> AIM OF THE EXERCISE: In the entries that follow, find the line containing "Click the Symbol 1 search magnifier icon" and the line containing "Click the grid's", then retype exactly the lines from the first through the second, pictures excluded.

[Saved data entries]

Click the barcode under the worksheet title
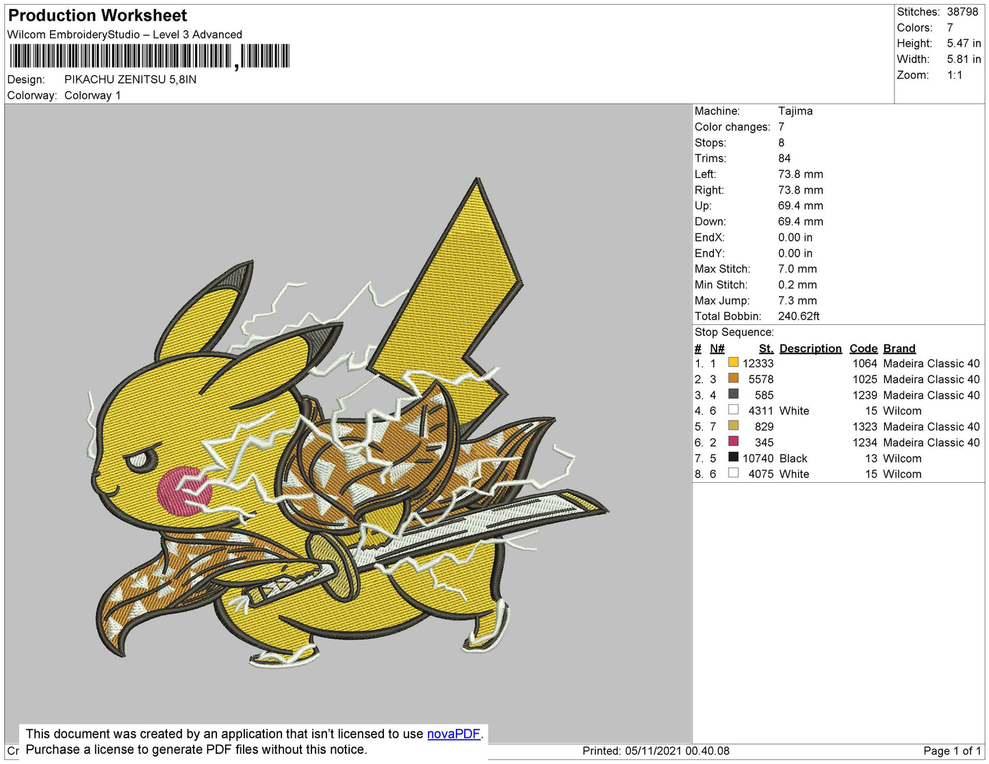 point(149,56)
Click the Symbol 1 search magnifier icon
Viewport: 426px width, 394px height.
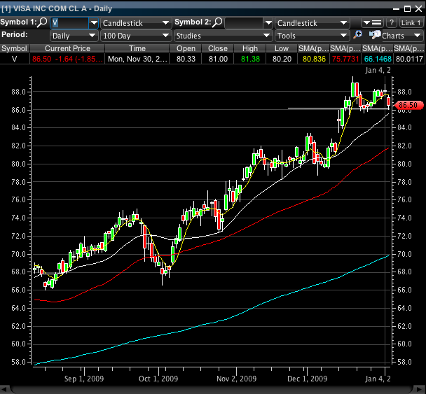pyautogui.click(x=43, y=23)
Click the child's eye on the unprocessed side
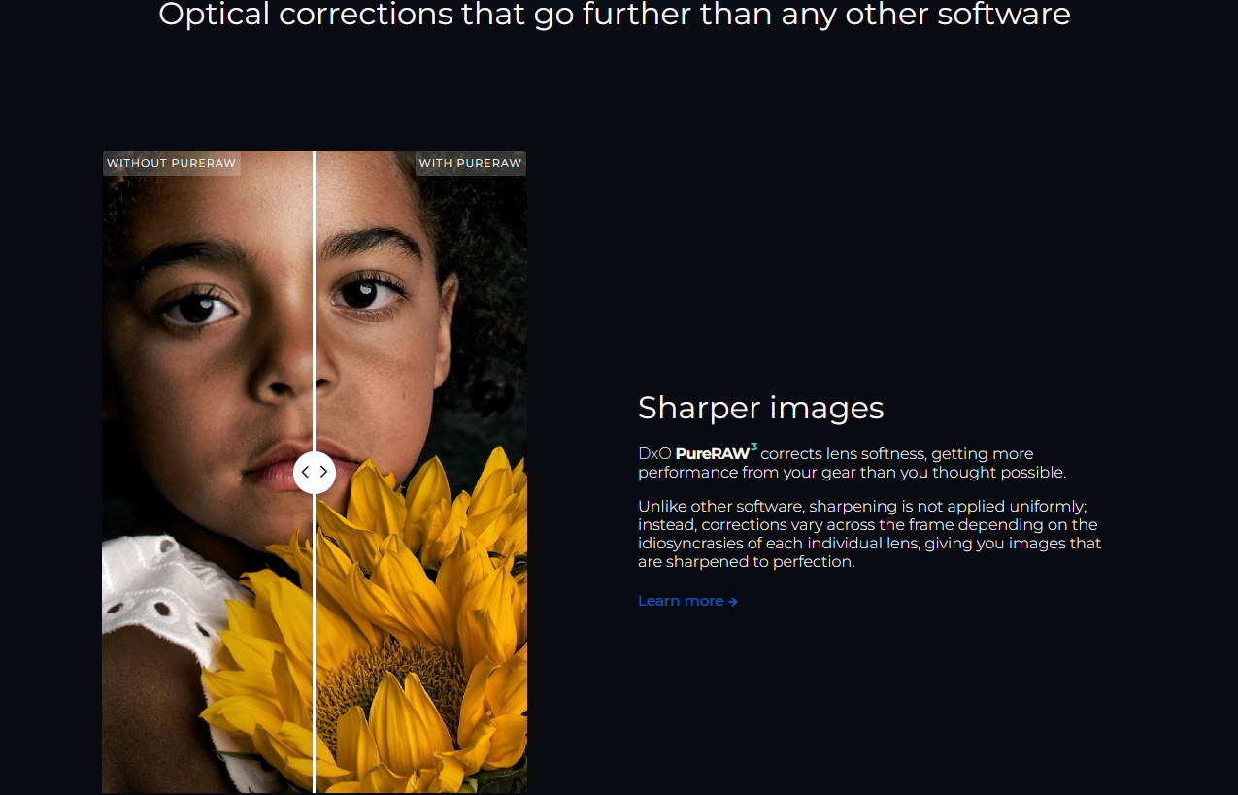This screenshot has width=1238, height=795. [198, 308]
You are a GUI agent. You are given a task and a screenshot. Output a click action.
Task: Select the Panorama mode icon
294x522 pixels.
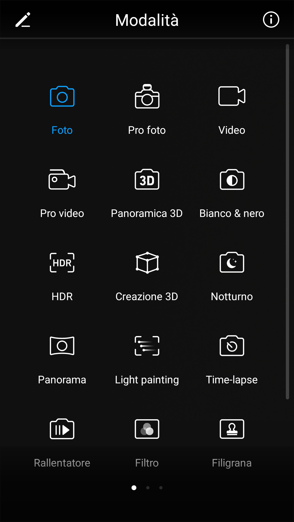click(x=62, y=346)
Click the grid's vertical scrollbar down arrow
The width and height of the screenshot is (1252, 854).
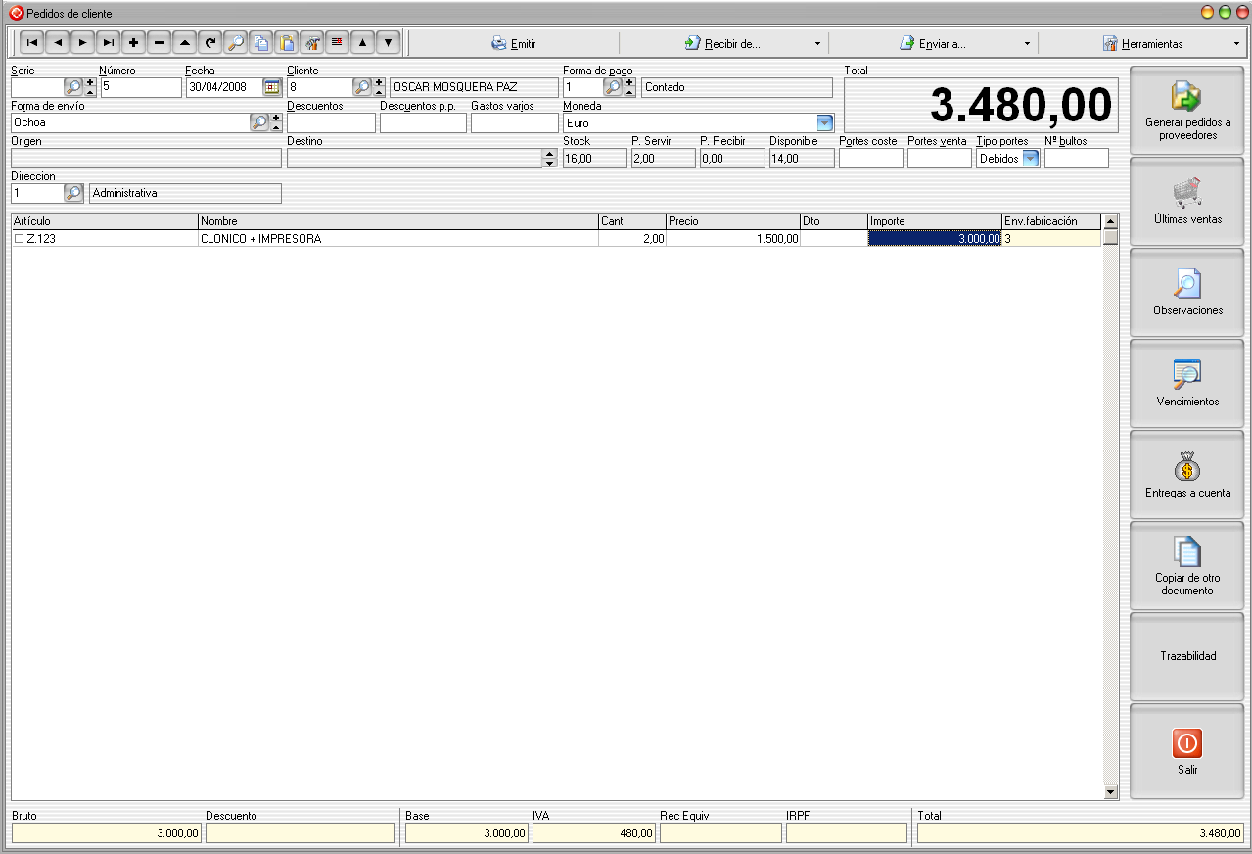tap(1110, 792)
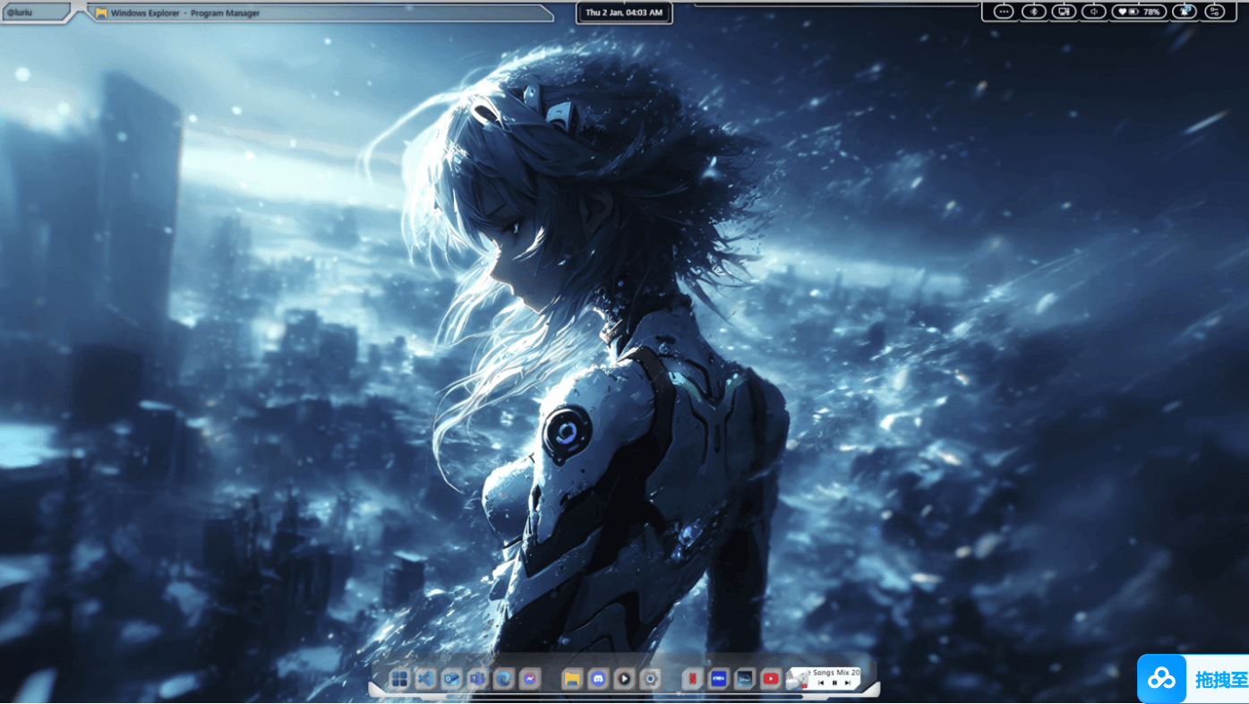Screen dimensions: 1249x704
Task: Launch Visual Studio Code from the dock
Action: [x=424, y=678]

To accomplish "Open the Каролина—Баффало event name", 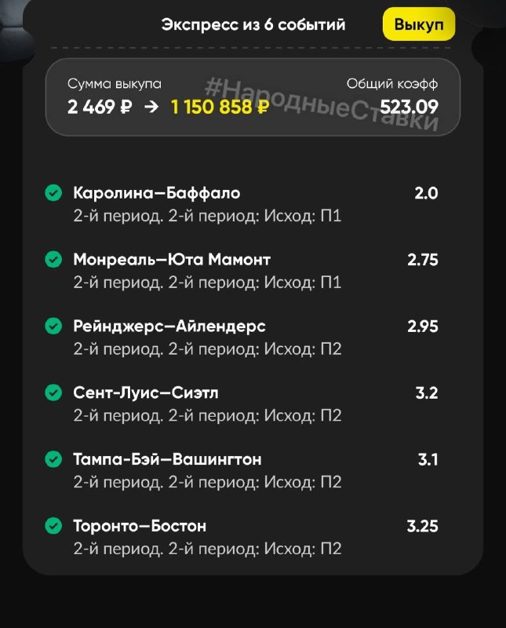I will click(156, 193).

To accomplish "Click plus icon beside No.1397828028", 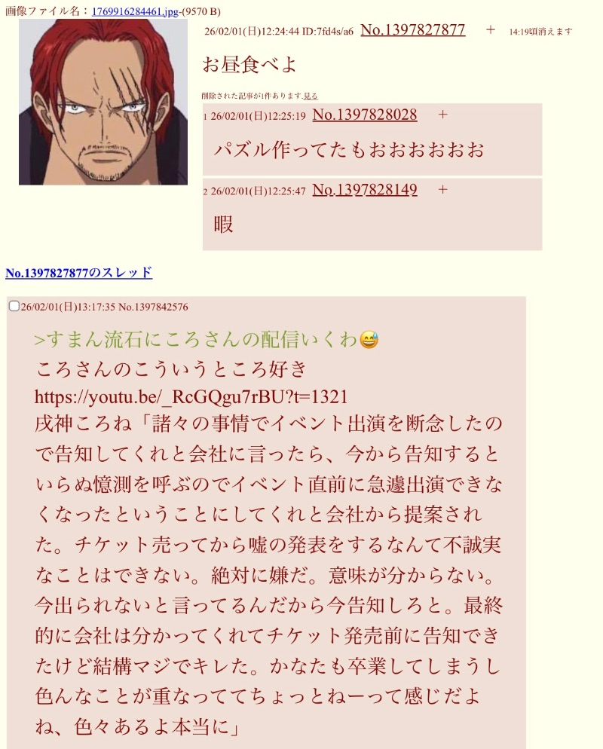I will pyautogui.click(x=443, y=115).
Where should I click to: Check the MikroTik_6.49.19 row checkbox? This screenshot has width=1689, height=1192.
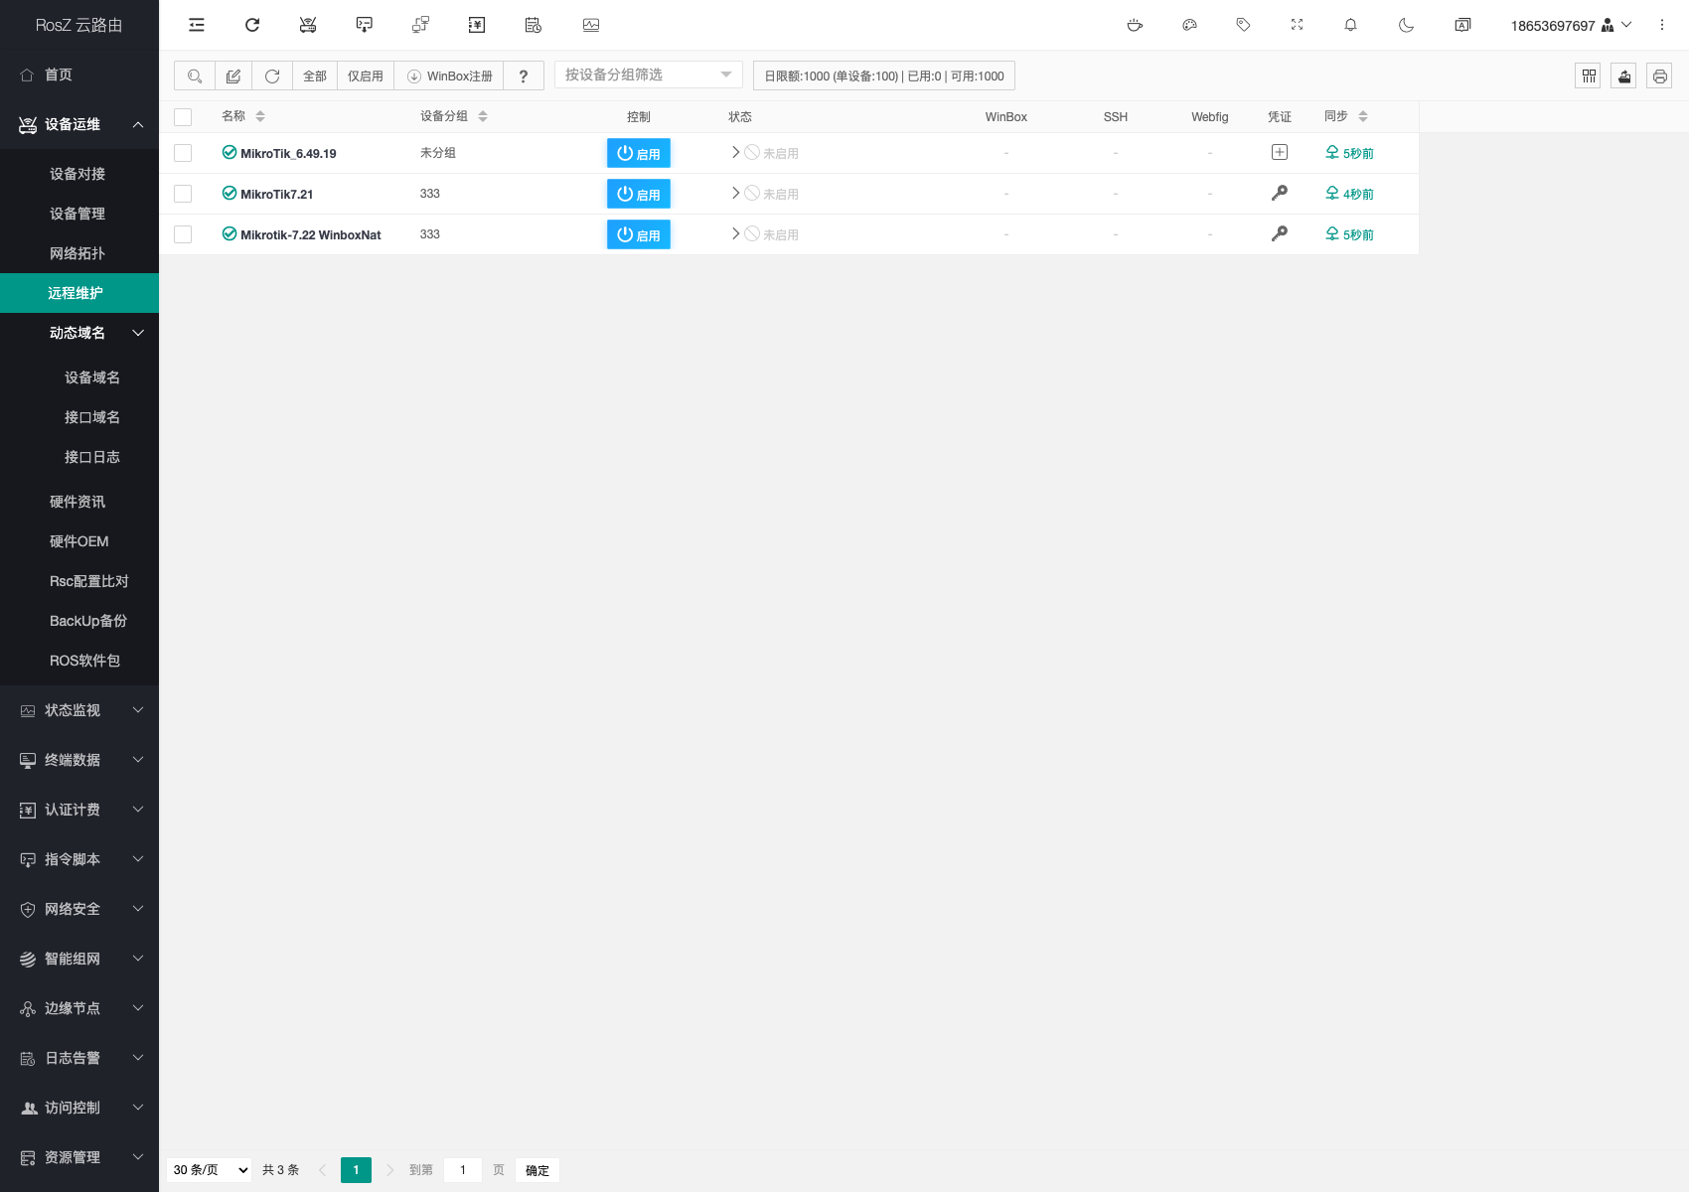pos(183,153)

> YOUR RESPONSE:
Click the Symbol 1 search magnifier icon
Viewport: 426px width, 394px height.
pyautogui.click(x=43, y=23)
Click the child's eye on the unprocessed side
This screenshot has width=1238, height=795. [198, 308]
You are a GUI agent. You are given a task and a screenshot. Output a click action.
Task: Select the Panorama mode icon
294x522 pixels.
click(x=62, y=346)
Click the grid's vertical scrollbar down arrow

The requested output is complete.